Using a Large Language Model for Postdeployment Monitoring of FDA-Approved Artificial Intelligence: Pulmonary Embolism Detection Use Case.

Background: Artificial intelligence (AI) is increasingly integrated into clinical workflows. The performance of AI in production can diverge from initial evaluations. Postdeployment monitoring (PDM) remains a challenging ingredient of ongoing quality assurance once AI is deployed in clinical production.

Purpose: To develop and evaluate a PDM framework that uses large language models (LLMs) for free-text classification of radiology reports, and human oversight. We demonstrate its application to monitor a commercially vended pulmonary embolism (PE) detection AI (CVPED).

Methods: We retrospectively analyzed 11,999 CT pulmonary angiography studies performed between April 30, 2023, and June 17, 2024. Ground truth was determined by combining LLM-based radiology report classification and the CVPED outputs, with human review of discrepancies. We simulated a daily monitoring framework to track discrepancies between CVPED and the LLM. Drift was defined when discrepancy rate exceeded a fixed 95% confidence interval for 7 consecutive days. The confidence interval and the optimal retrospective assessment period were determined from a stable dataset with consistent performance. We simulated drift by systematically altering CVPED or LLM sensitivity and specificity, and we modeled an approach to detect data shifts. We incorporated a human-in-the-loop selective alerting framework for continuous prospective evaluation and to investigate potential for incremental detection.

Results: Of 11,999 CT pulmonary angiography studies, 1,285 (10.7%) had PE. Overall, 373 (3.1%) had discrepant classifications between CVPED and LLM. Among 111 CVPED-positive and LLM-negative cases, 29 would have triggered an alert due to the radiologist not interacting with CVPED. Of those, 24 were CVPED false-positives, 1 was an LLM false-negative, and the framework ultimately identified 4 true-alerts for incremental PE cases. The optimal retrospective assessment period for drift detection was determined to be 2 months. A 2% to 3% decline in model specificity caused a 2- to 3-fold increase in discrepancies, and a 10% drop in sensitivity was required to produce a similar effect.
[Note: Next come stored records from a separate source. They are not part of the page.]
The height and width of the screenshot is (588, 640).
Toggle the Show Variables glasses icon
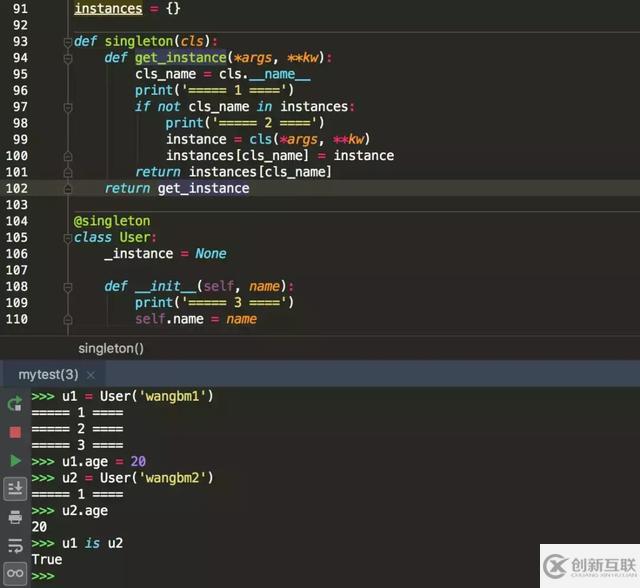15,574
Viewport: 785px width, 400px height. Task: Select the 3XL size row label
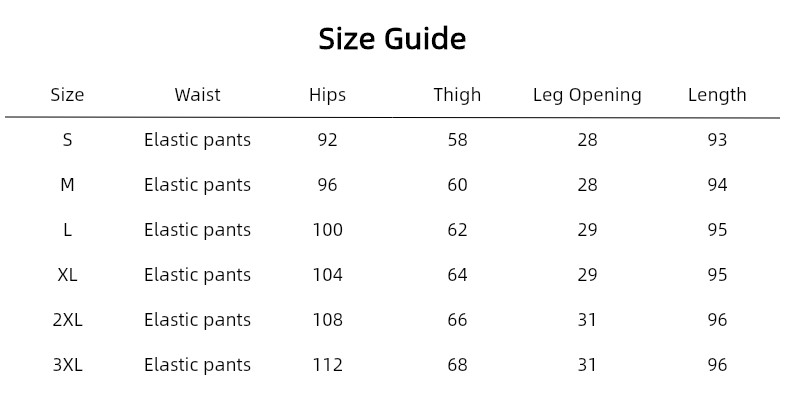pos(67,365)
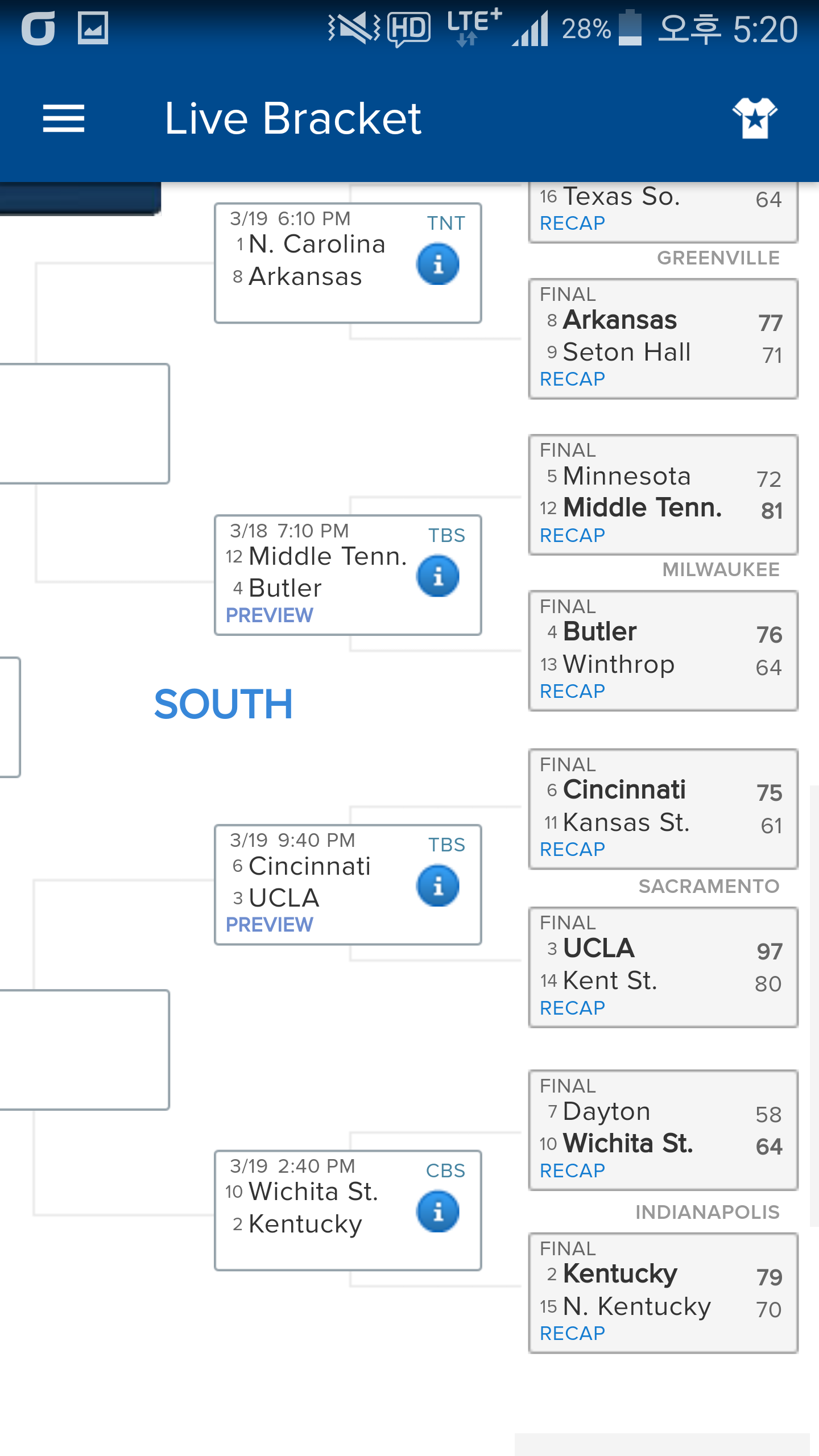Tap the image notification status icon
Screen dimensions: 819x1456
[93, 28]

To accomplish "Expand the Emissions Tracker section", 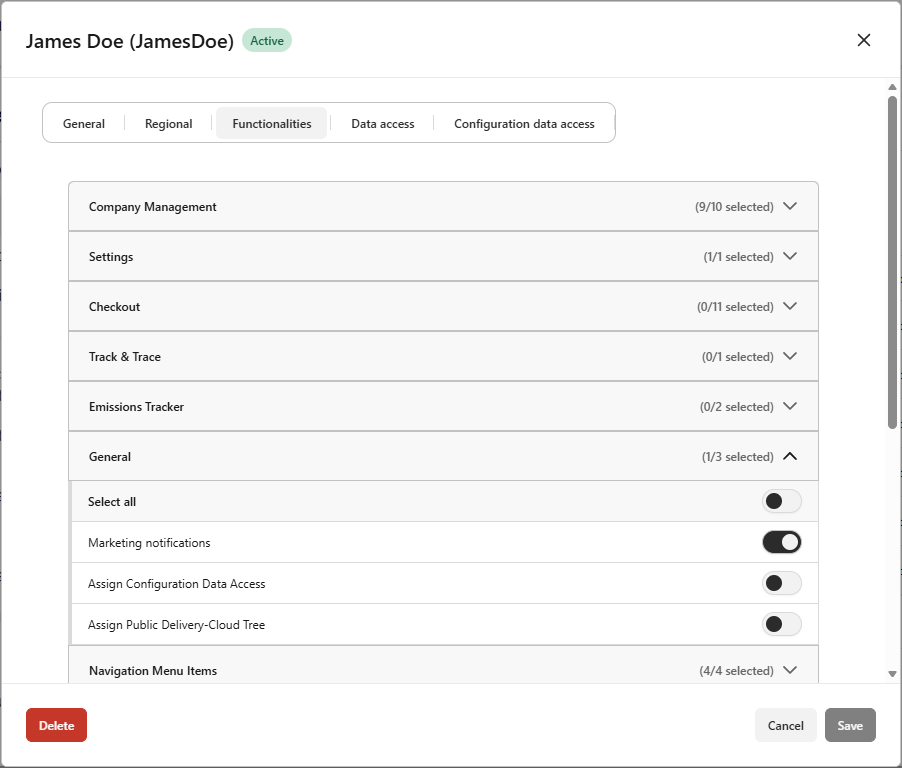I will click(789, 406).
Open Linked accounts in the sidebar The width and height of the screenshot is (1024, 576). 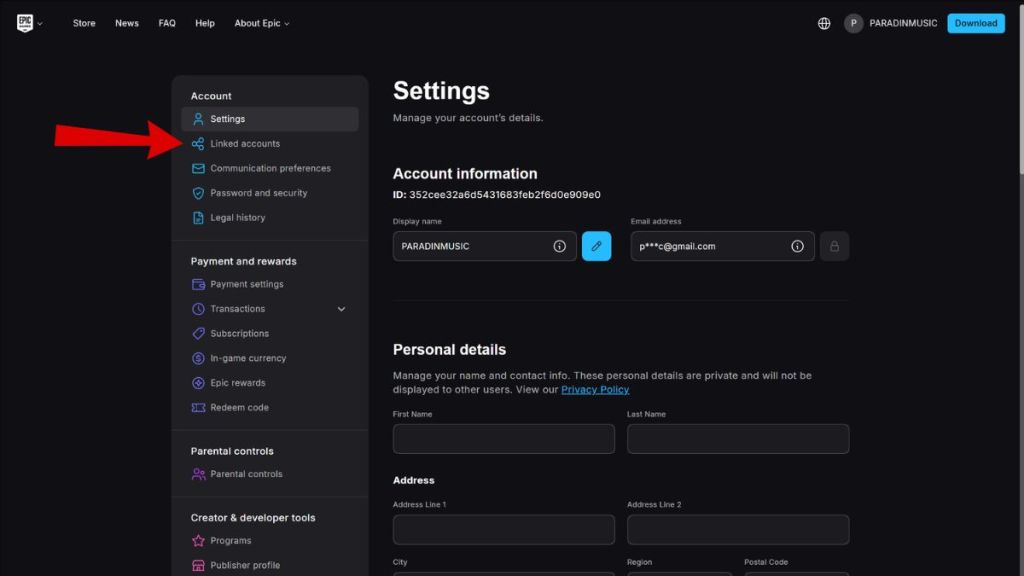coord(245,144)
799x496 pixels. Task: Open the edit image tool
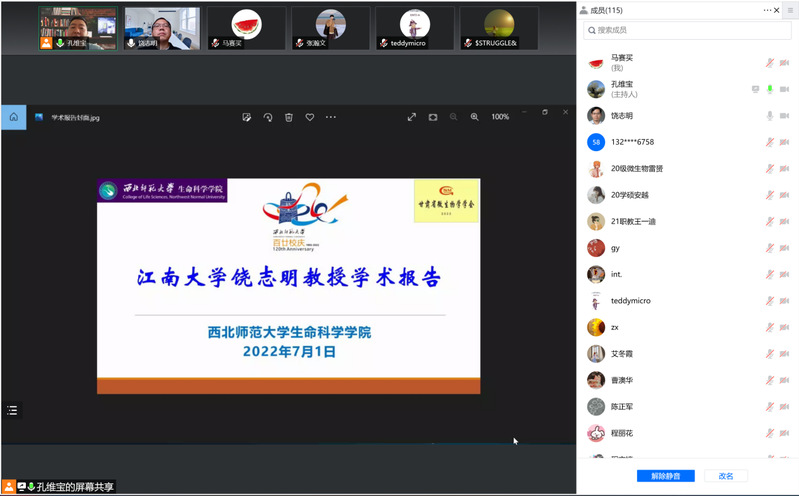(246, 117)
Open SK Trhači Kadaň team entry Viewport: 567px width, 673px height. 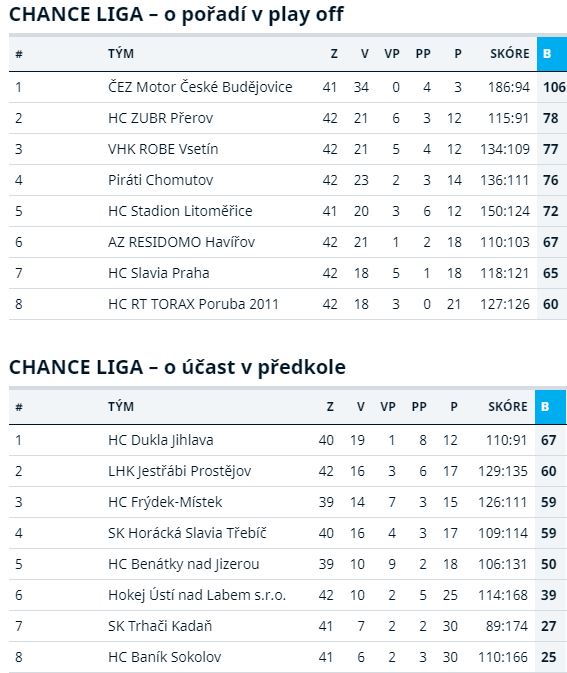coord(160,626)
For example, a 2.5% drop in LLM specificity led to a 1.7-fold increase in CVPED-negative LLM-positive discrepancies, which would have taken 22 days to detect using the proposed framework.

Conclusion: A PDM framework combining LLM-based free-text classification with a human-in-the-loop alerting system can continuously track an image-based AI's performance, alert for performance drift, and provide incremental clinical value.